Are you interested in following one player or do you want to get a view of several players as they progress through a section of the course?
Hike – If you want to follow a player or group, you’ll have to walk the course. hole one through eighteen, just like a player. If you have played the course before, you’ll know the fastest way to get from place to place. It helps if you have the course score card or use some technology to help you navigate.
This will give you a chance to watch how the wind, sun affects the play and how the golfers manage their way around the course. You can learn a lot from watching 18 holes of golf; different from what you learn in you lessons.
Camp – Another way to watch a tournament is to camp out at a hole and watch all the players hit a certain shot. Par threes and second shots into shorter par fives often offer excitement.
When I watch, I try to find a spot between the green of one hole and the tee of another. You’ll get to see golfer and compare how they play.
Likely you will be able to bring a chair, possibly an umbrella, and have a nice comfy view.
You might want to take note of where the bathrooms and concession stands are as being close to these amenities will make your day a lot more fun and enjoyable.
You might be able to camp out in several places if you choose from the early holes and then move to the final holes later in the day.
What to bring (and what not to bring)
Different tournaments have different rules that cover “spectator behaviour.” Consider the following:
- Dress like you are going to play golf. Golf shoes, shirts, shorts, hats and glasses are always a good idea. You might want to bring binoculars if it is a big tournament. Consider the weather: sunscreen, umbrellas, rain gear. If you follow these guidelines you will be well equipped to tramp around the course and you know you will be dressed appropriately for the occasion!

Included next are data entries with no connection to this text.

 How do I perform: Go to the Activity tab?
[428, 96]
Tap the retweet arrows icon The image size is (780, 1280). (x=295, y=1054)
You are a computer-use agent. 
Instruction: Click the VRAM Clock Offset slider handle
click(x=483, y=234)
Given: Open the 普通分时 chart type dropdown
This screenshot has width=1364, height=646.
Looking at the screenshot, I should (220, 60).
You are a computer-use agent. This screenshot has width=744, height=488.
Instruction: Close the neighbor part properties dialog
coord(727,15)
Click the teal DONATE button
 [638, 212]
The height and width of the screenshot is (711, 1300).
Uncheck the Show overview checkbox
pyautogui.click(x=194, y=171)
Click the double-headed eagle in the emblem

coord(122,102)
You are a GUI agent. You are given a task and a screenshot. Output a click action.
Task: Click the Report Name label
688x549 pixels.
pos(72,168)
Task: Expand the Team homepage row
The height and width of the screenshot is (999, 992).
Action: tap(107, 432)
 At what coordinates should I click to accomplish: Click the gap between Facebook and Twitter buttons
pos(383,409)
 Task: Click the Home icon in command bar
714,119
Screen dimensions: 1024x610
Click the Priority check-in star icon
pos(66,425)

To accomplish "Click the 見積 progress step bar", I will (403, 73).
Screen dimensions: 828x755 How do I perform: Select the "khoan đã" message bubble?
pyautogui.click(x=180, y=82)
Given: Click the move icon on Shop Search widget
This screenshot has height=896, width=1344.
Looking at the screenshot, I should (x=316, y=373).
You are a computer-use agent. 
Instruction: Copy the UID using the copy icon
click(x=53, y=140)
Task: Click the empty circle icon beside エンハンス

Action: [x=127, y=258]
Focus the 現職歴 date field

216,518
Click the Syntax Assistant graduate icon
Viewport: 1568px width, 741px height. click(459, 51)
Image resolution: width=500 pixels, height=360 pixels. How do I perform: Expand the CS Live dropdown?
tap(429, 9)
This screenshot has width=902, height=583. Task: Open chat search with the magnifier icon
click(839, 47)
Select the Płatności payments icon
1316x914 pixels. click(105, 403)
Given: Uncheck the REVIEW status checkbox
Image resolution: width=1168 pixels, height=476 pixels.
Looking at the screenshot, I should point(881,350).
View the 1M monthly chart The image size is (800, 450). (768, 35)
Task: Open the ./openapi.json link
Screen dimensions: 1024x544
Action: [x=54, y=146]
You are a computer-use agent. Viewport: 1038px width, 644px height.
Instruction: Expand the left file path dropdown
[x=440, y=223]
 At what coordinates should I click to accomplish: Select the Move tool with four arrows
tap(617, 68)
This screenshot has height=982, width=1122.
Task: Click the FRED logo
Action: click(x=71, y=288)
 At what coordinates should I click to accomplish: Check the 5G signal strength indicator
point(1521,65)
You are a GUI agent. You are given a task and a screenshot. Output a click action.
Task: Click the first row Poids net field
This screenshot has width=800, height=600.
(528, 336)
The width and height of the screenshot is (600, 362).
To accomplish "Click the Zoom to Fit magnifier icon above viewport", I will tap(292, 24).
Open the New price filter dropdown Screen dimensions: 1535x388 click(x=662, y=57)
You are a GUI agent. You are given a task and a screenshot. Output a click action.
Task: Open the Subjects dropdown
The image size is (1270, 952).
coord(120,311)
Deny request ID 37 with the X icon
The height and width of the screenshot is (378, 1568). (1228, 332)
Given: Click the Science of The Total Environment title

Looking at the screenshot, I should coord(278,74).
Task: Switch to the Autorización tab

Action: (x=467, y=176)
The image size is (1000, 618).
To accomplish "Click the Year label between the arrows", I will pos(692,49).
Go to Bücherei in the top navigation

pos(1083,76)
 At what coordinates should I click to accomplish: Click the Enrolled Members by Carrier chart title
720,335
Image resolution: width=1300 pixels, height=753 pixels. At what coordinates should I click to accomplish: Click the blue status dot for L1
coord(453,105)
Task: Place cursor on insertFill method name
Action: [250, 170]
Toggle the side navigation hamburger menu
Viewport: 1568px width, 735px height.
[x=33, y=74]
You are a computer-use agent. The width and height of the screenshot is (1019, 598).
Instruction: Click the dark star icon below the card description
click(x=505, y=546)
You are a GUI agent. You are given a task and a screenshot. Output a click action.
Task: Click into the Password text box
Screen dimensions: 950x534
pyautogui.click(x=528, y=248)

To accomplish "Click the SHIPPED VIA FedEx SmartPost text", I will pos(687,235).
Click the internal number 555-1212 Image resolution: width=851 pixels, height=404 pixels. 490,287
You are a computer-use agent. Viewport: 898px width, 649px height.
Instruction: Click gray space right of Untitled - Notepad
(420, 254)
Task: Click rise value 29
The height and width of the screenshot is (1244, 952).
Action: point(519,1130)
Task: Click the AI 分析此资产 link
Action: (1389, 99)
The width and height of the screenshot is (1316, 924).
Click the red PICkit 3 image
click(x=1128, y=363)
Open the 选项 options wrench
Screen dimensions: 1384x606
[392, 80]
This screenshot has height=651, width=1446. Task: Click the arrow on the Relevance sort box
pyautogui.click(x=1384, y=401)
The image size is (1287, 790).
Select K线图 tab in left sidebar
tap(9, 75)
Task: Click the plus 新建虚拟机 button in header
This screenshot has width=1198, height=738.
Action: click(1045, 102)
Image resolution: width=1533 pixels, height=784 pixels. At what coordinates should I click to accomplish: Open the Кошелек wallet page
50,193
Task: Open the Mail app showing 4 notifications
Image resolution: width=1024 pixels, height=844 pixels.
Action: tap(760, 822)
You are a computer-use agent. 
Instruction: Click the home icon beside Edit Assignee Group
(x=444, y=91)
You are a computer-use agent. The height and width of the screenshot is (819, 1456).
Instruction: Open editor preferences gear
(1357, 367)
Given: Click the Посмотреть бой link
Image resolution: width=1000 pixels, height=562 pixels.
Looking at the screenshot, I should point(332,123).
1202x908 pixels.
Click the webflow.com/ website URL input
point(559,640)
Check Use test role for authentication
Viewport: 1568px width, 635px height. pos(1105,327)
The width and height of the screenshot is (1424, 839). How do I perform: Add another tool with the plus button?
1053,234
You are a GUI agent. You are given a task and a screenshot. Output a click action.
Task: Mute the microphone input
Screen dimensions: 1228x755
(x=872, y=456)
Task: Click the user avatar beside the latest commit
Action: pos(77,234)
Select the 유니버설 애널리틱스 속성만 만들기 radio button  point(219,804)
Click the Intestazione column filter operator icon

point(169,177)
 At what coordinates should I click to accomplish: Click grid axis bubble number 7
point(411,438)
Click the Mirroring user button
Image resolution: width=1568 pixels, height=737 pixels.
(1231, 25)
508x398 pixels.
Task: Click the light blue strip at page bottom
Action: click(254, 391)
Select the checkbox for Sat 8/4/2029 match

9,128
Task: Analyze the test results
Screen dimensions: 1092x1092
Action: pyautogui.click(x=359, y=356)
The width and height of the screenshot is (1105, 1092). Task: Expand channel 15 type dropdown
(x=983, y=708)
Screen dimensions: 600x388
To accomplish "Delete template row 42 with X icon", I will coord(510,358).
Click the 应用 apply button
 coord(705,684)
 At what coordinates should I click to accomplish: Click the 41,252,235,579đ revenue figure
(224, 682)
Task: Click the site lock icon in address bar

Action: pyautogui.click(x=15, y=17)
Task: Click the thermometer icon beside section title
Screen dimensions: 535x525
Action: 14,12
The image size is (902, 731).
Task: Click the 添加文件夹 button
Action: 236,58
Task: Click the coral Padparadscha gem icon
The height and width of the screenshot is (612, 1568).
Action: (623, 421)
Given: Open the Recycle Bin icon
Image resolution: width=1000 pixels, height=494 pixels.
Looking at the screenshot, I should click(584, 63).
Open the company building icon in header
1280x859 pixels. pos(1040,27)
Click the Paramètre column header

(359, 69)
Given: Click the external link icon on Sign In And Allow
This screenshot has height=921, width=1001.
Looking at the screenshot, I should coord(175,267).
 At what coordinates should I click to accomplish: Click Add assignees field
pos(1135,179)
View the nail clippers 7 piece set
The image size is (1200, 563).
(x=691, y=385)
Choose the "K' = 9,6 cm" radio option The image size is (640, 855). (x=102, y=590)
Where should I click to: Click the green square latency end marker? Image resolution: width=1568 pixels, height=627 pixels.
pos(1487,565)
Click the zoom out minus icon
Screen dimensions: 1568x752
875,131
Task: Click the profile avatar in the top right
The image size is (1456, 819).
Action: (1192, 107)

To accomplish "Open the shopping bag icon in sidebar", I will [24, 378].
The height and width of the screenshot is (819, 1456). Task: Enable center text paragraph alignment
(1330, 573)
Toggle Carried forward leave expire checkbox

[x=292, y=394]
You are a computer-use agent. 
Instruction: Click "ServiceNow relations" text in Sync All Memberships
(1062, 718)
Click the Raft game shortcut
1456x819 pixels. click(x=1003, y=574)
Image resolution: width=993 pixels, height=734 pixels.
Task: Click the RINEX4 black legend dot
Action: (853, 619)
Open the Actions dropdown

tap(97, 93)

- Phones, cameras and other electronic devices. Sometimes these are not even allowed in the tournament and you have to check them on arrival. At big tournaments there are copyright and broadcast restrictions and other times the rules are there to ensure golfers and spectators have a good experience sans annoyance. Check these rules before you go.
- Food and beverages. Many big tournaments don’t permit outside food on the grounds. Check those rules before you go. You don’t want to lose that beautiful roast beef, brie and pear sandwich that you lovingly packed. In any case, make sure you drink lots of water, and keep your blood sugar stable!
- Chairs and umbrellas. Makes for a more comfortable experience if you are taking the camping route. Again, check out the rules before you go.
- If you’ve ever played a round of golf, you know how to behave at a golf tournament.
- Do as you’re told by the workers and volunteers. You can tell who they are because they are usually dressed alike and are standing on the opposite side of the ropes, keeping distance between the players and the spectators.
- If they raise their hands or the quiet sign, that means you should be quiet.
- Cheer at appropriate times, but otherwise be mindful of any noise you might be making. Be courteous to the players; they’re trying to play their best golf and they need to be able to concentrate.
Have fun! Cheer the great shots, support your colleagues, friends and chapter mates!